* [Goal of the exercise] Would you write out the lines from the one containing "Task: Click the wrench icon on e60a89c8 event" to the end of the records below, exactly and in full, please?

* [Records supplied]

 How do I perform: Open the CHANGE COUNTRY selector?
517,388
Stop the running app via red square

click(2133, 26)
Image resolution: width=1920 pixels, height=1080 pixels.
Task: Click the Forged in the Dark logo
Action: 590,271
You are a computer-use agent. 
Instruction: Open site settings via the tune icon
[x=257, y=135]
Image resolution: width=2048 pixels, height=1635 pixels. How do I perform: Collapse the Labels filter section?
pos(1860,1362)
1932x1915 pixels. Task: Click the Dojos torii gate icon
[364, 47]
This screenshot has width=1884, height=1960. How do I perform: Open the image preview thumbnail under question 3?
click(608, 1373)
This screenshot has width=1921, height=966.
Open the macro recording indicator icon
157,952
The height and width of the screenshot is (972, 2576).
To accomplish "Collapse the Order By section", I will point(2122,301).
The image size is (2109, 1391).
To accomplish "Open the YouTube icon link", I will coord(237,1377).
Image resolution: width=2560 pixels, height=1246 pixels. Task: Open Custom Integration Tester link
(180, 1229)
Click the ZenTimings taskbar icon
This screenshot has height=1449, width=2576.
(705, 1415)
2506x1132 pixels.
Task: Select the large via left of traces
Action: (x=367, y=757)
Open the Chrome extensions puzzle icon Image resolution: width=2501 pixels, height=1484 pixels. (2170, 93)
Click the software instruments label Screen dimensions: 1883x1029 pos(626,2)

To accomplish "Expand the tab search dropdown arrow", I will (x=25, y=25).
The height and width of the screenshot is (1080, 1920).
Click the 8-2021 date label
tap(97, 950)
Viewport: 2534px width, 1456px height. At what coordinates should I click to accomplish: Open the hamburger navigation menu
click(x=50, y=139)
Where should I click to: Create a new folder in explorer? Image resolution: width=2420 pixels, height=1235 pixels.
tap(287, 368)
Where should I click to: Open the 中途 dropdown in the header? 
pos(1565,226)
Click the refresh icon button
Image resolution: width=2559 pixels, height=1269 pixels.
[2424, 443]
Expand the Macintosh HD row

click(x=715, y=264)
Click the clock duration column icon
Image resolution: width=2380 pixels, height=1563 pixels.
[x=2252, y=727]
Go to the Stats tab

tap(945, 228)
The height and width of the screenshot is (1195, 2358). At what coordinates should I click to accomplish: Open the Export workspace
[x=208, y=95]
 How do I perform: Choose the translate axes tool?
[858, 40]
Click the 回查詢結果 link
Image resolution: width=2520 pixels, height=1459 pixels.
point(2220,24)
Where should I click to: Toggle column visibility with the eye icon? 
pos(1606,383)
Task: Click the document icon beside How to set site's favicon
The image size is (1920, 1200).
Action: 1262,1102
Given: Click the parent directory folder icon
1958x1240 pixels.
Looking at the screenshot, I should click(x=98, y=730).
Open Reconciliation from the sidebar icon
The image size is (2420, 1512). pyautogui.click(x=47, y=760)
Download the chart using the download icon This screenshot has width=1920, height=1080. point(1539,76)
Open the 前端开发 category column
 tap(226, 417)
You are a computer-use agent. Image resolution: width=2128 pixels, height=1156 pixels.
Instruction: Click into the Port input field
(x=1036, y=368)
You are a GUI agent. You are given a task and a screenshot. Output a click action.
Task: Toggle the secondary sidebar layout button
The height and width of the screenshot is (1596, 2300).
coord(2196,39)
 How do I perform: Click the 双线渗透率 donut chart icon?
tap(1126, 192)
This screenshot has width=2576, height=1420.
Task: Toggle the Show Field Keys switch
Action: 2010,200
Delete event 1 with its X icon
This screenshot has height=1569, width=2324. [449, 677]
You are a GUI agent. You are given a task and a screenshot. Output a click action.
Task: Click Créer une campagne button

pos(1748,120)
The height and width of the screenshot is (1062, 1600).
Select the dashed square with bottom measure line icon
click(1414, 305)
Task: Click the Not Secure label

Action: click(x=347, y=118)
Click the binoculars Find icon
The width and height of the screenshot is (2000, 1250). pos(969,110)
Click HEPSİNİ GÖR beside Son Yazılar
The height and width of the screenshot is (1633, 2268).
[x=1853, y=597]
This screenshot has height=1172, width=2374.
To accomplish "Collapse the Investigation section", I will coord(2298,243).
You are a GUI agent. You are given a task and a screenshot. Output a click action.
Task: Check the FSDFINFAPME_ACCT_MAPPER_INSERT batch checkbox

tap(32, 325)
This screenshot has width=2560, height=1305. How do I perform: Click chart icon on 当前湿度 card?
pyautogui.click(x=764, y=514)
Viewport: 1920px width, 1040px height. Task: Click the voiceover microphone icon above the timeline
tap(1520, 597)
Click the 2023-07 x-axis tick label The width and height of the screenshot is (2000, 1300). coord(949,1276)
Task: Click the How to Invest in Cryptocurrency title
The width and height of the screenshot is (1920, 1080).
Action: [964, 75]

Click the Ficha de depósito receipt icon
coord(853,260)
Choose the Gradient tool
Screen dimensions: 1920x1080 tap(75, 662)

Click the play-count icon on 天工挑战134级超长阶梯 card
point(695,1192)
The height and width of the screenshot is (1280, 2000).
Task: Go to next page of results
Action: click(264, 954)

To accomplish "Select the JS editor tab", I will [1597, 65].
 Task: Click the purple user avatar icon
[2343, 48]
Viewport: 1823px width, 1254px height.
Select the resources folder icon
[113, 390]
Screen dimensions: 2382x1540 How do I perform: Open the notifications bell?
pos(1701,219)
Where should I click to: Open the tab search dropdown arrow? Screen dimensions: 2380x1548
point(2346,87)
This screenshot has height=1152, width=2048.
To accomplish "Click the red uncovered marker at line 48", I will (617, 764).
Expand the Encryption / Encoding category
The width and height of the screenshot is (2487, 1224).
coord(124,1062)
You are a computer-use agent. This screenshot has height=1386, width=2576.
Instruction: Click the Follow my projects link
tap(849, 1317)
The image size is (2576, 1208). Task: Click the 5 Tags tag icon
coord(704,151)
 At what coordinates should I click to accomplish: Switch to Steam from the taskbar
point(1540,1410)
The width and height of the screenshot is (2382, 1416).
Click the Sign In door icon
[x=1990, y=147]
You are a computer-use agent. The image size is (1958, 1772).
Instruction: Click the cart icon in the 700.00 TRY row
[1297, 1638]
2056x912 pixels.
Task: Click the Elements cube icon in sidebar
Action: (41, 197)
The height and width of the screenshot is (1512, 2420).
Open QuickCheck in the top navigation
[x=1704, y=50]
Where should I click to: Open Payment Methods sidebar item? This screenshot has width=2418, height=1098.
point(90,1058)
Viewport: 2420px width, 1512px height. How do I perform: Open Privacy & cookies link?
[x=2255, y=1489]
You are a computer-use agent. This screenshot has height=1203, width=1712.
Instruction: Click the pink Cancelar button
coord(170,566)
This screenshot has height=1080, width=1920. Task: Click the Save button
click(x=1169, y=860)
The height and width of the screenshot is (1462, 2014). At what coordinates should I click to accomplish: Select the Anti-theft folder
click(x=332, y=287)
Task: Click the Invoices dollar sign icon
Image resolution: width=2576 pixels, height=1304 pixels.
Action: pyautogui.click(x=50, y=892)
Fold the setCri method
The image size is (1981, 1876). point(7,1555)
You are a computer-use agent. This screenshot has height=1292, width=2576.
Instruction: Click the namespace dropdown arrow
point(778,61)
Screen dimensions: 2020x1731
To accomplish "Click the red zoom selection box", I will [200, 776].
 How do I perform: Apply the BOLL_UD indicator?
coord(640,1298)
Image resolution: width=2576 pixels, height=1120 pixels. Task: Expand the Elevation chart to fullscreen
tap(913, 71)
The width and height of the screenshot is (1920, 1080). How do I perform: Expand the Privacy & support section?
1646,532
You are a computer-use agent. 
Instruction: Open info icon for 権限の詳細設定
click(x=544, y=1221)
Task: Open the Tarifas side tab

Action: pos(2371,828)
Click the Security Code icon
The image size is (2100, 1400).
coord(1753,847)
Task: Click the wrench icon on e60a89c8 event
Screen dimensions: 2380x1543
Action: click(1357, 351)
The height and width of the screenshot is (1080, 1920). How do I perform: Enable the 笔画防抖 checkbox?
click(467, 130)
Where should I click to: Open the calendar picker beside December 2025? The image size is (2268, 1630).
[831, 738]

* [Solution to this task]
Task: Click the wrench icon on e60a89c8 event
Screen dimensions: 2380x1543
Action: click(1357, 351)
The height and width of the screenshot is (1080, 1920). How do I perform: Enable the 笔画防抖 checkbox?
click(467, 130)
Where should I click to: Open the calendar picker beside December 2025? The image size is (2268, 1630).
[831, 738]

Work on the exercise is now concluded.